I assume the projection involved in “the people who consistently support Roe by 2-to-1 majorities can’t really care about the issue that much” is too obvious to belabor.
Third, I failed to understand just how badly legislators had drafted many of the “trigger laws” that banned abortion as soon as Roe fell. Operating under the shelter of Roe, politicians had also been thinking symbolically, giving pro-life groups ultra-strict laws that couldn’t command support among even a majority of Republicans, with little concern for the practical details of carrying out those laws. The result has been a parade of horrifying stories as doctors refused to provide abortions to a 10-year-old rape victim, and to adult women whose very-much-wanted pregnancies had gone horribly wrong.

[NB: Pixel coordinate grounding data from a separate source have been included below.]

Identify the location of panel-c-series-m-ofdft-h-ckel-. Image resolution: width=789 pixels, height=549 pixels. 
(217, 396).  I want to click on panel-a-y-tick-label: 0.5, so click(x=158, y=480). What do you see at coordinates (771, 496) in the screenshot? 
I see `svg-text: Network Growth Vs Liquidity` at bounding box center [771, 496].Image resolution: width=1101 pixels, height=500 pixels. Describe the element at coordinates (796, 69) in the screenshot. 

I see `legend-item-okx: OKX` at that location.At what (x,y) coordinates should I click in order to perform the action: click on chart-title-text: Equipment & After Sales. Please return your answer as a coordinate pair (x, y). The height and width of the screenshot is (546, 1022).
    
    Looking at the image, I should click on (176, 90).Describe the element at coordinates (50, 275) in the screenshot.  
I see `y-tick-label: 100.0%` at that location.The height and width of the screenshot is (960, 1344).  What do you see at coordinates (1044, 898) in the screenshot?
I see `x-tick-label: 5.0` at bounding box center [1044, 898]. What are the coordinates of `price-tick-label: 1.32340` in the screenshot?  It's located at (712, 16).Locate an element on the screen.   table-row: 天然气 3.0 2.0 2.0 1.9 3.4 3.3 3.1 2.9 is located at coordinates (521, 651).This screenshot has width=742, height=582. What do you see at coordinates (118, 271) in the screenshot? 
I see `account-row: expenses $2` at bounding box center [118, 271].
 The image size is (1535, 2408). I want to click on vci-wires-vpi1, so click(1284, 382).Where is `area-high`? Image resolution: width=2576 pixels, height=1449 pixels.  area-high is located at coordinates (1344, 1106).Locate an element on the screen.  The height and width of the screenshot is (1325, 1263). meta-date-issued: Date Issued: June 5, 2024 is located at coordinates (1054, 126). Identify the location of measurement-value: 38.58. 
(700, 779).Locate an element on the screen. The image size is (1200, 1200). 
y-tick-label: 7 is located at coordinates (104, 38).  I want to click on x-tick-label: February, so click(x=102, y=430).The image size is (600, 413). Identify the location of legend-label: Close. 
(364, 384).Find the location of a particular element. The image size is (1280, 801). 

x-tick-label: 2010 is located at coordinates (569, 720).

“I didn’t think that the statutes passed by Republican legislators banning virtually all abortions would result in statutes banning virtually all abortion.” This is the problem with getting high on your own “durrrr, Republicans just want abortions to be slightly more difficult to obtain in the second trimester like in France, durrrr” bullshit — when Republicans tell you what they’re going to do and in many cases actually do it you refuse to believe them.
The fundamental issue here not taking either supporters or opponents of abortion rights seriously, and simply assuming that both of them basically agree with your own incoherent views on the subject:
This has surprised me more than anything, because pro-life activists used to be good at picking strategic battles, at focusing on popular issues where they could win, such as parental consent or bans on particularly gruesome procedures. If they truly want to reduce the numbers of abortions, they’ll need to return to those strategic roots. Otherwise — if I dare make another prediction — they will end up where I am now: watching pro-choice initiatives win in state after state, and wondering how they got it so wrong.
Quick quiz: why did opponents of legal abortion generally not enact extremist statutes reflecting their least popular views between 1973 and 2021? It is truly a mystery that will never be explained if you are determined not to explain it. and if you want to make six figures as a national pundit this is probably a sound course to take.